▶ [Your instructions]:
Would you please set down the entries below exactly as shown?

[Data extracted from a collection]
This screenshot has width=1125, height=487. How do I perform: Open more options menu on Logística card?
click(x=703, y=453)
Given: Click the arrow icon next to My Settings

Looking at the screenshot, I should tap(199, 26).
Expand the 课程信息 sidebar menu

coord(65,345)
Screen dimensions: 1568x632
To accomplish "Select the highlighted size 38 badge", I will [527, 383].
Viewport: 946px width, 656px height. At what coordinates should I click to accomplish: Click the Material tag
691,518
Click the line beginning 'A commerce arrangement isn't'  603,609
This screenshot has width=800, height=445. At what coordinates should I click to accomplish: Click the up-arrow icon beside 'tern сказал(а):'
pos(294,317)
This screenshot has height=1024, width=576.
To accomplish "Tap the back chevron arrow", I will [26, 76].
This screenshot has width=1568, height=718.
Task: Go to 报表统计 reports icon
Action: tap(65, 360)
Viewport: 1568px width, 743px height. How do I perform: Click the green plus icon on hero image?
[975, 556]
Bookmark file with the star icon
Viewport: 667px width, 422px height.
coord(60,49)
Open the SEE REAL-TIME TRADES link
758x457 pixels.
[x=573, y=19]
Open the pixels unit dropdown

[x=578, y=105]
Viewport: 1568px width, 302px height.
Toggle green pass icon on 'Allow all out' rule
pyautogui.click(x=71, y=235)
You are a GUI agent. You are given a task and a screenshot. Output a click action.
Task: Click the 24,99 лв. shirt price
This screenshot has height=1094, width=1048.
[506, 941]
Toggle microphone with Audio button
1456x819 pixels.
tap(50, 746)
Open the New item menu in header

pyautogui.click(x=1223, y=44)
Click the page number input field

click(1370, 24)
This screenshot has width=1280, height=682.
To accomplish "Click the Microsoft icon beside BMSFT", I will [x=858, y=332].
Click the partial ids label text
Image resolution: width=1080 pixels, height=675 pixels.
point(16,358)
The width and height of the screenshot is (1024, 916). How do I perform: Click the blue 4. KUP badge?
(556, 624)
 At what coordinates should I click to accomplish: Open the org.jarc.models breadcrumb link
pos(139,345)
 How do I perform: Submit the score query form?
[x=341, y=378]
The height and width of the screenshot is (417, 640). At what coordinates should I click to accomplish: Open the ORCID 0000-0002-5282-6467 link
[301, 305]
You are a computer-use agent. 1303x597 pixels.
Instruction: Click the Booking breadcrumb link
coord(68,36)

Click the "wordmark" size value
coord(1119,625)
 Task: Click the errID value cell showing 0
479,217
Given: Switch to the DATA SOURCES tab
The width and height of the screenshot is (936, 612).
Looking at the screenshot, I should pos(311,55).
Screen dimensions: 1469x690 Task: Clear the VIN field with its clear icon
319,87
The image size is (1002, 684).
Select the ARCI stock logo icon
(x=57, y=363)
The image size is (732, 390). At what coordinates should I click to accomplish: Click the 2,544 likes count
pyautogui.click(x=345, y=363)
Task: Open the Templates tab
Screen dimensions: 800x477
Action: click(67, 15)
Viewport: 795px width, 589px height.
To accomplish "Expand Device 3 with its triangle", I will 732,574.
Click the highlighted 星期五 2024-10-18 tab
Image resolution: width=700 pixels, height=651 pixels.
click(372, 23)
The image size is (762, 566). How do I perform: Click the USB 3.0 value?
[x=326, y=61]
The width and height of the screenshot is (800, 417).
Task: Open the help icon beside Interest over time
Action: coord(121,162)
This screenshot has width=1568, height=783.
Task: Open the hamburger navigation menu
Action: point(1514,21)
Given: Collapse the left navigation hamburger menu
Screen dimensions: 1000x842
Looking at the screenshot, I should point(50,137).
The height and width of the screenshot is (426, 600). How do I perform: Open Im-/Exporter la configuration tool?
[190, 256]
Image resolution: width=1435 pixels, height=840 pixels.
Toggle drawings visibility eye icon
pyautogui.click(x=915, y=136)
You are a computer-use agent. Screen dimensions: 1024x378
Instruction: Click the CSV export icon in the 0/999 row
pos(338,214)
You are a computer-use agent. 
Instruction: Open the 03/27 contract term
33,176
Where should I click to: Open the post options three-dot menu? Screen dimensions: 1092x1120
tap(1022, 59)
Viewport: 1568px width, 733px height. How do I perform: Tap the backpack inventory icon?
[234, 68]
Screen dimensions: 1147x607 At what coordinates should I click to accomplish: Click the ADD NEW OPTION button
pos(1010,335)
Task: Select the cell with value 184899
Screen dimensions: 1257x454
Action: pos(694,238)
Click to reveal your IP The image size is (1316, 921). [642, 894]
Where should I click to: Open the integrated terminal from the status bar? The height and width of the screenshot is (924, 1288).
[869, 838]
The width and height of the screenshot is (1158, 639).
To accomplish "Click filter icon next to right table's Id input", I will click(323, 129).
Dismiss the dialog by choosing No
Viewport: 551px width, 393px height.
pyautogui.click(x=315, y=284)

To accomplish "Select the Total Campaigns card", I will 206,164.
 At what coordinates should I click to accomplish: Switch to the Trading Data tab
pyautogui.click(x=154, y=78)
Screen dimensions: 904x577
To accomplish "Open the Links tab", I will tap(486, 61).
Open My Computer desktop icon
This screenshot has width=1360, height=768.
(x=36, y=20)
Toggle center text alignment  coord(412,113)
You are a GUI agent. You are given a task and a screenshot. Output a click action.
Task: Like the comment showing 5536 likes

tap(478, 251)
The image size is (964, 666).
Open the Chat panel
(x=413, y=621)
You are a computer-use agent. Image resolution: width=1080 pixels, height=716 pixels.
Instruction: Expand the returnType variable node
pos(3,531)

▶ [Output of the exercise]:
This screenshot has width=1125, height=487. How do I perform: Open more options menu on Logística card?
click(x=703, y=453)
Given: Click the arrow icon next to My Settings

Looking at the screenshot, I should tap(199, 26).
Expand the 课程信息 sidebar menu

coord(65,345)
Screen dimensions: 1568x632
To accomplish "Select the highlighted size 38 badge", I will [527, 383].
Viewport: 946px width, 656px height. At what coordinates should I click to accomplish: Click the Material tag
691,518
Click the line beginning 'A commerce arrangement isn't'  603,609
This screenshot has width=800, height=445. At what coordinates should I click to accomplish: Click the up-arrow icon beside 'tern сказал(а):'
pos(294,317)
This screenshot has height=1024, width=576.
To accomplish "Tap the back chevron arrow", I will [26, 76].
This screenshot has width=1568, height=718.
Task: Go to 报表统计 reports icon
Action: tap(65, 360)
Viewport: 1568px width, 743px height. How do I perform: Click the green plus icon on hero image?
[975, 556]
Bookmark file with the star icon
Viewport: 667px width, 422px height.
coord(60,49)
Open the SEE REAL-TIME TRADES link
758x457 pixels.
[x=573, y=19]
Open the pixels unit dropdown

[x=578, y=105]
Viewport: 1568px width, 302px height.
Toggle green pass icon on 'Allow all out' rule
pyautogui.click(x=71, y=235)
You are a GUI agent. You are given a task and a screenshot. Output a click action.
Task: Click the 24,99 лв. shirt price
This screenshot has height=1094, width=1048.
[506, 941]
Toggle microphone with Audio button
1456x819 pixels.
tap(50, 746)
Open the New item menu in header

pyautogui.click(x=1223, y=44)
Click the page number input field

click(1370, 24)
This screenshot has width=1280, height=682.
To accomplish "Click the Microsoft icon beside BMSFT", I will [x=858, y=332].
Click the partial ids label text
Image resolution: width=1080 pixels, height=675 pixels.
point(16,358)
The width and height of the screenshot is (1024, 916). How do I perform: Click the blue 4. KUP badge?
(556, 624)
 At what coordinates should I click to accomplish: Open the org.jarc.models breadcrumb link
pos(139,345)
 How do I perform: Submit the score query form?
[x=341, y=378]
The height and width of the screenshot is (417, 640). At what coordinates should I click to accomplish: Open the ORCID 0000-0002-5282-6467 link
[301, 305]
You are a computer-use agent. 1303x597 pixels.
Instruction: Click the Booking breadcrumb link
coord(68,36)

Click the "wordmark" size value
coord(1119,625)
 Task: Click the errID value cell showing 0
479,217
Given: Switch to the DATA SOURCES tab
The width and height of the screenshot is (936, 612).
Looking at the screenshot, I should pos(311,55).
Screen dimensions: 1469x690 Task: Clear the VIN field with its clear icon
319,87
The image size is (1002, 684).
Select the ARCI stock logo icon
(x=57, y=363)
The image size is (732, 390). At what coordinates should I click to accomplish: Click the 2,544 likes count
pyautogui.click(x=345, y=363)
Task: Open the Templates tab
Screen dimensions: 800x477
Action: click(67, 15)
Viewport: 795px width, 589px height.
To accomplish "Expand Device 3 with its triangle", I will 732,574.
Click the highlighted 星期五 2024-10-18 tab
Image resolution: width=700 pixels, height=651 pixels.
click(372, 23)
The image size is (762, 566). How do I perform: Click the USB 3.0 value?
[x=326, y=61]
The width and height of the screenshot is (800, 417).
Task: Open the help icon beside Interest over time
Action: coord(121,162)
This screenshot has width=1568, height=783.
Task: Open the hamburger navigation menu
Action: point(1514,21)
Given: Collapse the left navigation hamburger menu
Screen dimensions: 1000x842
Looking at the screenshot, I should point(50,137).
The height and width of the screenshot is (426, 600). How do I perform: Open Im-/Exporter la configuration tool?
[190, 256]
Image resolution: width=1435 pixels, height=840 pixels.
Toggle drawings visibility eye icon
pyautogui.click(x=915, y=136)
You are a computer-use agent. Screen dimensions: 1024x378
Instruction: Click the CSV export icon in the 0/999 row
pos(338,214)
You are a computer-use agent. 
Instruction: Open the 03/27 contract term
33,176
Where should I click to: Open the post options three-dot menu? Screen dimensions: 1092x1120
tap(1022, 59)
Viewport: 1568px width, 733px height. How do I perform: Tap the backpack inventory icon?
[234, 68]
Screen dimensions: 1147x607 At what coordinates should I click to accomplish: Click the ADD NEW OPTION button
pos(1010,335)
Task: Select the cell with value 184899
Screen dimensions: 1257x454
Action: pos(694,238)
Click to reveal your IP The image size is (1316, 921). [642, 894]
Where should I click to: Open the integrated terminal from the status bar? The height and width of the screenshot is (924, 1288).
[869, 838]
The width and height of the screenshot is (1158, 639).
To accomplish "Click filter icon next to right table's Id input", I will click(323, 129).
Dismiss the dialog by choosing No
Viewport: 551px width, 393px height.
pyautogui.click(x=315, y=284)

To accomplish "Select the Total Campaigns card", I will 206,164.
 At what coordinates should I click to accomplish: Switch to the Trading Data tab
pyautogui.click(x=154, y=78)
Screen dimensions: 904x577
To accomplish "Open the Links tab", I will tap(486, 61).
Open My Computer desktop icon
This screenshot has width=1360, height=768.
(x=36, y=20)
Toggle center text alignment  coord(412,113)
You are a GUI agent. You are given a task and a screenshot. Output a click action.
Task: Like the comment showing 5536 likes

tap(478, 251)
The image size is (964, 666).
Open the Chat panel
(x=413, y=621)
You are a computer-use agent. Image resolution: width=1080 pixels, height=716 pixels.
Instruction: Expand the returnType variable node
pos(3,531)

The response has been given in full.